人間には識別(viveka:ヴィヴェーカ)が備わっており、そのことに神々は歓びました。 人間以外のあらゆる生物は、行為の成果を享受するための道具に過ぎませんが、人間だけが、解脱を達成する唯一の道具なのです。


至高の神は生きとし生けるものを通して全てを照らす
至高の神は肉体に入った後、感覚及びマインドを外的事物の世界へと結び付け、統率します。
至高の神は、あたかも俳優のように外部世界と接触し、過去世の教訓をすべて経験します。
至高の神の前では、バレエダンサーである知性(buddhi:ブッディ)は、感覚のタイミングに合わせて次から次へと舞台を変えながら、自らのステップで踊るのです。
このように、至高の神は個々の生きとし生けるもの(jivi:ジヴィ)の姿を通して、すべてを照らします。ジーヴァ-アートマ(jiva-atma:個々の魂)として限定されるパラマートマ(Paramatma:至高のアートマ)は、3つのレクリエーション領域を持っています。眼球、喉、そしてハートです。
ブラフマンの認識が達成されたとき、あるいは認識しようと試みられたときに、目は特別な輝きを放つのです。

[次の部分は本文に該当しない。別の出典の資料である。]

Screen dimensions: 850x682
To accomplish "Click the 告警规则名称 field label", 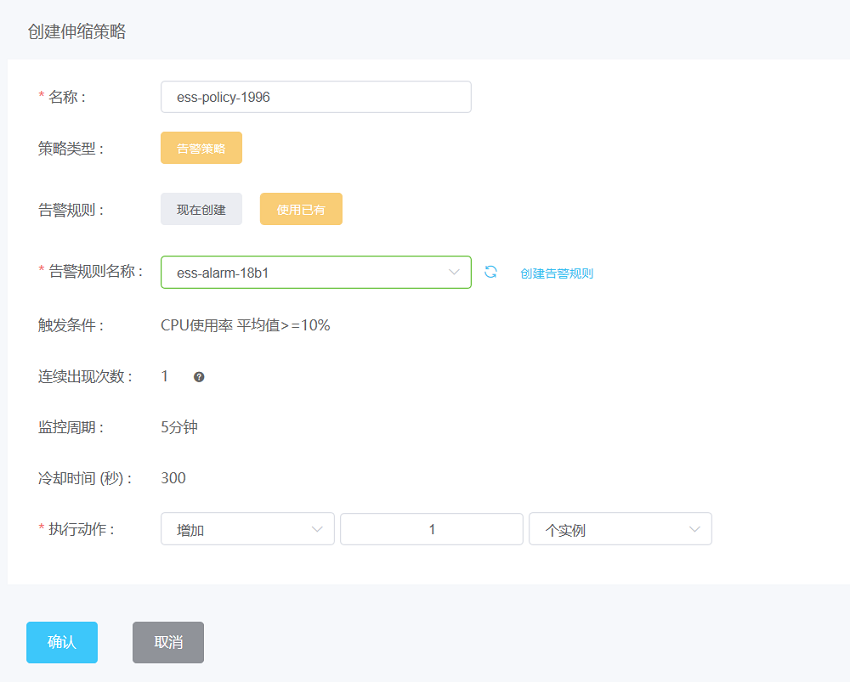I will coord(96,271).
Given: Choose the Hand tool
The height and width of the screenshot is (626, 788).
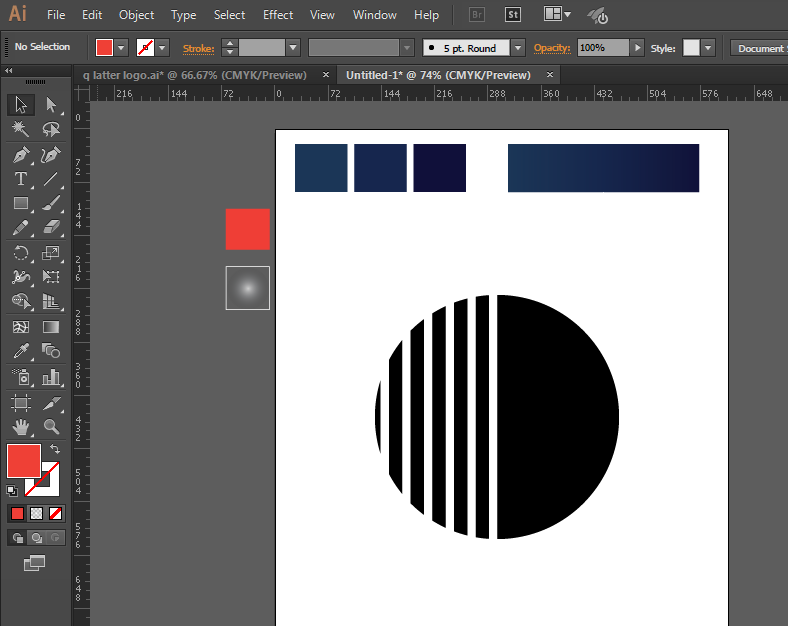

このことは明白な事実であって、個人が自らの本来の姿について認識を得たとき、アートマ以外には全ては存在しないことを説明することができないかもしれません。しかし、ブラフマンそのものが世界の全てとして顕現しているという知識を獲得するでしょう。個人とブラフマンの一体性を深く掘り下げる人は、確実に人生の目的を発見したといえます。そのことに疑いはありません。
覚醒、夢見、熟睡の3つの段階は、アートマとは関係を持ちません。それらはただ 物理的感覚的原因結果に関連しています。

人間の三つの誕生の形
人間には、自分の身体と子孫の身体の2つがあります。学問、教育、名前の繰り返し、これらの与えられた仕事は、親から子へ、死の間際に引き継がれ、子供が親の代理として引き継ぐのです。親は肉体を離れ、別の肉体を持ちます。それは、生きていた時に培われ確立された行動と傾向に合致した肉体です。それが親の三度目の誕生です。最初の3つのマントラのうち2つは、身体的な誕生と霊的な誕生という2つの誕生について述べています。そして、3つ目として、子供による継承が加わります。
ヴァマデーヴァ聖人は、このような形でアートマの本質を理解し、すべての物質世界の絶え間ない流転から解放されました。